**EXERCISE TASK**
Show each line from the rows below that contains the word "Reports". Uppercase and lowercase letters must match.

################

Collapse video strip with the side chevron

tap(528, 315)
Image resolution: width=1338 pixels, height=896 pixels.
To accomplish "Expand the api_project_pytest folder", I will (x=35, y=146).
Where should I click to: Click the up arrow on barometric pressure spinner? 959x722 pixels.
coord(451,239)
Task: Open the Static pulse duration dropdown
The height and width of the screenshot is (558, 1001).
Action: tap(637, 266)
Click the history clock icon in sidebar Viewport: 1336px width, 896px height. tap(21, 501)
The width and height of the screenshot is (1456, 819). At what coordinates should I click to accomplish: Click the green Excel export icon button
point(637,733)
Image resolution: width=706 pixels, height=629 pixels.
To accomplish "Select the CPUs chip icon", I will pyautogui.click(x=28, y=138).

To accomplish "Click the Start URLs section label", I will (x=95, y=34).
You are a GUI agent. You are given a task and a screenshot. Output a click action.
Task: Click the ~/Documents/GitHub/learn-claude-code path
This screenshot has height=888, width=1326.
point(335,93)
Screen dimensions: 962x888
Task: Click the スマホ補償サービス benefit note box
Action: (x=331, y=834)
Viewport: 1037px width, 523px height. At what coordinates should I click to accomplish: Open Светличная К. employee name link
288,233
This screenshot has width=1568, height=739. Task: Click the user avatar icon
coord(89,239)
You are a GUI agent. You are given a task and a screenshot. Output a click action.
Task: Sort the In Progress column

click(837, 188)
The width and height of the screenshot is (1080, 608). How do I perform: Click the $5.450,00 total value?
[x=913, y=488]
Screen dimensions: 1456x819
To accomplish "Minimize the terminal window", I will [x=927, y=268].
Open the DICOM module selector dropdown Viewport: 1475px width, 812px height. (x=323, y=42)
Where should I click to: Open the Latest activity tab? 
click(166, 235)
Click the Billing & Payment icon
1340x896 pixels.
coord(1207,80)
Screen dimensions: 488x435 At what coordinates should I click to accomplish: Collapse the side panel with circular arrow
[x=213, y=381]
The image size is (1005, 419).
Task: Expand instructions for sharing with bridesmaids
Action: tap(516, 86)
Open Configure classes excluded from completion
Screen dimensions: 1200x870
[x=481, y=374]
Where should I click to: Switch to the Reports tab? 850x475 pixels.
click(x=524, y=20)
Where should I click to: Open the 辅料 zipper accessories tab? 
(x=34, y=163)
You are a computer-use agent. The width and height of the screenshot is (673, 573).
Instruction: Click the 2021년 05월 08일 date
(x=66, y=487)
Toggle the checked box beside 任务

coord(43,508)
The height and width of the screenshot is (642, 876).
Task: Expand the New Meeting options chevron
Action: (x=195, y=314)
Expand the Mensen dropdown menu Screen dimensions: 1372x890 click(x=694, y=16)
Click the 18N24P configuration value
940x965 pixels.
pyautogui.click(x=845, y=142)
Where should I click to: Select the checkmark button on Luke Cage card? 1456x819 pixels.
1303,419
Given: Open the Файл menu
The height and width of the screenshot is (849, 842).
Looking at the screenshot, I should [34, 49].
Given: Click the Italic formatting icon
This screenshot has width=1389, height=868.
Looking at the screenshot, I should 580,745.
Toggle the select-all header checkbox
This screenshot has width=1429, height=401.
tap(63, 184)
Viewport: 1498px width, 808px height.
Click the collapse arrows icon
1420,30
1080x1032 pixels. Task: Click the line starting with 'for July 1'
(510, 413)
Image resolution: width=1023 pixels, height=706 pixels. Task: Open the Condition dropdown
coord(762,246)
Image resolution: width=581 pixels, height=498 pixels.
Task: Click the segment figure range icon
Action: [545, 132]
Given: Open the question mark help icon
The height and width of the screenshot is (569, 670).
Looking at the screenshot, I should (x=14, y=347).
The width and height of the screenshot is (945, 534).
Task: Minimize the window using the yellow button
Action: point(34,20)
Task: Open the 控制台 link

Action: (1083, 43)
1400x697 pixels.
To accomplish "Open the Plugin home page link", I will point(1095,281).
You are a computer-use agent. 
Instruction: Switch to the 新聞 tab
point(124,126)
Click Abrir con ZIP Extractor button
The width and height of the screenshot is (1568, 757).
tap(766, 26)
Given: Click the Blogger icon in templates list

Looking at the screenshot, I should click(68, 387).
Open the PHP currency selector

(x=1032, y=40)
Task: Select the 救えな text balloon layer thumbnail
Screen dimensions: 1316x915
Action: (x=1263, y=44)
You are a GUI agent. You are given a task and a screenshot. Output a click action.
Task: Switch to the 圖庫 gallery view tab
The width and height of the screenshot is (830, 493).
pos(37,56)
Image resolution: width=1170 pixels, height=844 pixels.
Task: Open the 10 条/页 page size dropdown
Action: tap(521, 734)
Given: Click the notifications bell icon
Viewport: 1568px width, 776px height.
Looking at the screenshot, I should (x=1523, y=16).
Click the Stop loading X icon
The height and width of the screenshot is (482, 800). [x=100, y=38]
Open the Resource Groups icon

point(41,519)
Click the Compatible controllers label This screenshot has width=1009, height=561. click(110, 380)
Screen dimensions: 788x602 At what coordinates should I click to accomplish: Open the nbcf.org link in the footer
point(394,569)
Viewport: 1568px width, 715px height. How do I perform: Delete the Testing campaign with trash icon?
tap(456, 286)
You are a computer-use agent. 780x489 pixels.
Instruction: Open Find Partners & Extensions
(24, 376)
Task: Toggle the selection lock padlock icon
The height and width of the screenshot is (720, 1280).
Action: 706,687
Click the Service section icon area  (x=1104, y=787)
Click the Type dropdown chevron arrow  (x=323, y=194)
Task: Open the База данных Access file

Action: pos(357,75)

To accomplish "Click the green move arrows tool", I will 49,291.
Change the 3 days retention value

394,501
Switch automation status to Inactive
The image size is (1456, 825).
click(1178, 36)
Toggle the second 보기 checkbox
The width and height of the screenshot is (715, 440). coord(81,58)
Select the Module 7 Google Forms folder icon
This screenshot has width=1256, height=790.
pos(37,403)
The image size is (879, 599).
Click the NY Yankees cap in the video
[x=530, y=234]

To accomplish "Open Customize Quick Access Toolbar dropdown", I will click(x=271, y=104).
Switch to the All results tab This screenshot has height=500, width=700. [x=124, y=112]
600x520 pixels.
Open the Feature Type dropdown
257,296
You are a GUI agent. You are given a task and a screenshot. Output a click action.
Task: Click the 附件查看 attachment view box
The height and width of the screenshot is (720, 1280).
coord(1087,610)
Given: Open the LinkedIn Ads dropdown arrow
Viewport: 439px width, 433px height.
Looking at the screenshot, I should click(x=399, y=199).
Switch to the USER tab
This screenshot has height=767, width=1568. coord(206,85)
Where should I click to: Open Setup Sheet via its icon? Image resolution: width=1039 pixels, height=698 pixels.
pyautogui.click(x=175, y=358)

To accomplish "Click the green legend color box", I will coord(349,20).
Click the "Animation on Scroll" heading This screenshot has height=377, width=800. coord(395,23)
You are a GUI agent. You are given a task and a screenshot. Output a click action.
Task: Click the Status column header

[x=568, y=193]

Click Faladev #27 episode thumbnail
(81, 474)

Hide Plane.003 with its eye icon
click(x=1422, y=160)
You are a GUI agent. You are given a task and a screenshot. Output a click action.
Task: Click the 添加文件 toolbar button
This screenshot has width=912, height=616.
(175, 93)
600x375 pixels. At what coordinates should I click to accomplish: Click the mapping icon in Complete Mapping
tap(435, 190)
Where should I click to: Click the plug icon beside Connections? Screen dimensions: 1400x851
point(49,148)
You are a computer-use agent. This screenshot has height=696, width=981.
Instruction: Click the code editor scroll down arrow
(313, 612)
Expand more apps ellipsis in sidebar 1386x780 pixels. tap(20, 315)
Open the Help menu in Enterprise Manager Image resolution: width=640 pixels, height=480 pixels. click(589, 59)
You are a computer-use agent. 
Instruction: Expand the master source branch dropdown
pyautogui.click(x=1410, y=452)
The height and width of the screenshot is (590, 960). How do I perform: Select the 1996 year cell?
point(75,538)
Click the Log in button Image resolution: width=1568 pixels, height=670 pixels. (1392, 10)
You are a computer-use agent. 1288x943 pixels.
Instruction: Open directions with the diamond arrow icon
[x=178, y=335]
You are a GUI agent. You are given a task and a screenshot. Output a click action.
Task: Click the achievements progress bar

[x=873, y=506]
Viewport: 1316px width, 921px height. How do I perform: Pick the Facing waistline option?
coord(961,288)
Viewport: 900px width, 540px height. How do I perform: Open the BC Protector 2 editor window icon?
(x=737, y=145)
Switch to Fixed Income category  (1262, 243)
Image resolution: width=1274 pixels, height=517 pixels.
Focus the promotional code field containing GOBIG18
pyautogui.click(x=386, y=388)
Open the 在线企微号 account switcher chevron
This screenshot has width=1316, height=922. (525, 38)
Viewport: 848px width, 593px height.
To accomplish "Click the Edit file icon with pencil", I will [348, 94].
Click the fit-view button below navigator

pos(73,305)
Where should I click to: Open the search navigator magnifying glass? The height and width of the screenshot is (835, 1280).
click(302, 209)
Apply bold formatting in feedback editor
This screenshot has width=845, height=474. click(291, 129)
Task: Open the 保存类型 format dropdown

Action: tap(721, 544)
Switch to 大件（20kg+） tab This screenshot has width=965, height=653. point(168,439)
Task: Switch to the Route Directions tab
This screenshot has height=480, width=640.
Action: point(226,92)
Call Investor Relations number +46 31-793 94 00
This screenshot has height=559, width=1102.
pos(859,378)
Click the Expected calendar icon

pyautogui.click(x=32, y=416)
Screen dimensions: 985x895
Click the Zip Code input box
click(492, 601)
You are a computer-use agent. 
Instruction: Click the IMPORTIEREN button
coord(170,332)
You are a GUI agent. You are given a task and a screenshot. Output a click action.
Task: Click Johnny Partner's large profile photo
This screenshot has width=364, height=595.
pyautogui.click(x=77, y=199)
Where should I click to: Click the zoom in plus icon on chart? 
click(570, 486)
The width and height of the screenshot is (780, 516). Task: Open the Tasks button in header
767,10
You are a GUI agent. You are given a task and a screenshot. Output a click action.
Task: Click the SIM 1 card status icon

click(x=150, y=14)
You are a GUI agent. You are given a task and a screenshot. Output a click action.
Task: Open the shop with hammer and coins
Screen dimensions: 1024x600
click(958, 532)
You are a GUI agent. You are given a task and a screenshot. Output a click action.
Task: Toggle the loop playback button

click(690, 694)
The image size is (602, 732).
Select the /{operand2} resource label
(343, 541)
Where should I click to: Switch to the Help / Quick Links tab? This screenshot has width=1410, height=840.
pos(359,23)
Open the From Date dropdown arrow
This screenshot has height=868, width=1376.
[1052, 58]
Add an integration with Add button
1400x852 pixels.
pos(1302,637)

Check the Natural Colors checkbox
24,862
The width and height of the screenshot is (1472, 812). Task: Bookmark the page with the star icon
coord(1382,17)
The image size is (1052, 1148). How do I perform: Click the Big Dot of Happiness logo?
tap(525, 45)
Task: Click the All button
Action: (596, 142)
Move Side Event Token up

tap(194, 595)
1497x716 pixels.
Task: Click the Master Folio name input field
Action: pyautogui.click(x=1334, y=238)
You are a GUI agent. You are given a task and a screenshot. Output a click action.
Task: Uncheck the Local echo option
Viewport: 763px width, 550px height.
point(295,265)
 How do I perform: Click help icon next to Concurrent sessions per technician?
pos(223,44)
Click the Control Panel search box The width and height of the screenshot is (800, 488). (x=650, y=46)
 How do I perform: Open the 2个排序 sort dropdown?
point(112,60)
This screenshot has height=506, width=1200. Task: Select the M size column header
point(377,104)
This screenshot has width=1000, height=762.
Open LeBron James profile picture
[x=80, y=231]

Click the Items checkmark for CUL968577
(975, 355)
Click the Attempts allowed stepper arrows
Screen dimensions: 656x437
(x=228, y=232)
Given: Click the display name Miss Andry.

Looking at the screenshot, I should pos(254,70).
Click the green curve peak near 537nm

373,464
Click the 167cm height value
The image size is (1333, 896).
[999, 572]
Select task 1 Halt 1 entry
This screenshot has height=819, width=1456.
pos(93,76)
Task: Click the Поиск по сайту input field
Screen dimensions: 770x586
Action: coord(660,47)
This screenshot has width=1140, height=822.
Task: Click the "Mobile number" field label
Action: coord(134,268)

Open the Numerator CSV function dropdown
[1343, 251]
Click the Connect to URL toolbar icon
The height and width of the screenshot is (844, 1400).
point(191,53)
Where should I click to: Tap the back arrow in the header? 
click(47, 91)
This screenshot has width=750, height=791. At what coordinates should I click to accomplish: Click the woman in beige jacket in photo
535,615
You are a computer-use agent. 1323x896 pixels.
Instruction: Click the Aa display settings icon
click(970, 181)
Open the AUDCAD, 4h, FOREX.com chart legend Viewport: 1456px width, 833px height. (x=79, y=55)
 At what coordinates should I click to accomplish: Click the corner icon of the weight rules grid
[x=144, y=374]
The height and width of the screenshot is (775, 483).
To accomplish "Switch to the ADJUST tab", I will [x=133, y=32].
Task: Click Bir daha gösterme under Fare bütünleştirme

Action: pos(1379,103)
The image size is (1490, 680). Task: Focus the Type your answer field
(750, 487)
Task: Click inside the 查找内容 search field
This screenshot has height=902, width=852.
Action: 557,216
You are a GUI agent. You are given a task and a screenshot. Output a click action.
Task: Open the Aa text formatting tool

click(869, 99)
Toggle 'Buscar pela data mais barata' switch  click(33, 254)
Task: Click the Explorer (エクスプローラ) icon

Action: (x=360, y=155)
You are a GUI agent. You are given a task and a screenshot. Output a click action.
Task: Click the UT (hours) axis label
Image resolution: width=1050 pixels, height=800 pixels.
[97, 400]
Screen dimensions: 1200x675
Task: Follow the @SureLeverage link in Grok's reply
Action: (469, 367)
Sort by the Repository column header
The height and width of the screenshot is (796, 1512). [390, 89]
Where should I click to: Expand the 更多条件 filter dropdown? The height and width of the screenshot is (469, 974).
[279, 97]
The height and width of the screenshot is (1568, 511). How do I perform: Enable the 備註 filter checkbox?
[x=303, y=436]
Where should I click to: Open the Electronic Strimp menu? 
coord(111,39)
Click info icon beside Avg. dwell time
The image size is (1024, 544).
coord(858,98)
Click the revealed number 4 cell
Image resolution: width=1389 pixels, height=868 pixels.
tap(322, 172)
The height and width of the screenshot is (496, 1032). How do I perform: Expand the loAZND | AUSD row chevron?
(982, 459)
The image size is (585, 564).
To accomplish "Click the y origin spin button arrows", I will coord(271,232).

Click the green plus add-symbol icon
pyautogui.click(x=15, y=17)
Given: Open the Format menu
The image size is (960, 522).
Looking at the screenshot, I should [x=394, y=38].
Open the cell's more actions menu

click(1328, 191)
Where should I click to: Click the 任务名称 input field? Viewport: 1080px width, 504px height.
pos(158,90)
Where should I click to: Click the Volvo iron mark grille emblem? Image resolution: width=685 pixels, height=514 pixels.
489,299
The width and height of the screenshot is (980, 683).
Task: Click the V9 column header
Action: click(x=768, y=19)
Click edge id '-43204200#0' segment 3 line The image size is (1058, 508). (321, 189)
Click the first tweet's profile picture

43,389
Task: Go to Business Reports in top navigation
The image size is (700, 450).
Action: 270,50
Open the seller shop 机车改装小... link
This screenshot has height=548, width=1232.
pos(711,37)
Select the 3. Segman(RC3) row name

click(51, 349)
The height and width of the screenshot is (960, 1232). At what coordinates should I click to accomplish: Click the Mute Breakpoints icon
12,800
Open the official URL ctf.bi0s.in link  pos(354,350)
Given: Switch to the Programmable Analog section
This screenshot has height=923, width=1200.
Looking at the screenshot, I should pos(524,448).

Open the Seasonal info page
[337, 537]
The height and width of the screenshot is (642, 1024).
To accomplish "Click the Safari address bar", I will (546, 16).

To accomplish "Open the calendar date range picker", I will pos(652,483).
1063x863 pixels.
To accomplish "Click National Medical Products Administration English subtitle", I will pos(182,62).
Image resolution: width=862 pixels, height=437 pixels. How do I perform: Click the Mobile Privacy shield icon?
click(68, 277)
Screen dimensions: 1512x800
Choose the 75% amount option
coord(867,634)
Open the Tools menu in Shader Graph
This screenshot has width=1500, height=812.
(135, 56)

################

**RESPONSE FOR THIS EXERCISE**
Where should I click to: Switch to the Reports tab? 850x475 pixels.
Task: Go to Business Reports in top navigation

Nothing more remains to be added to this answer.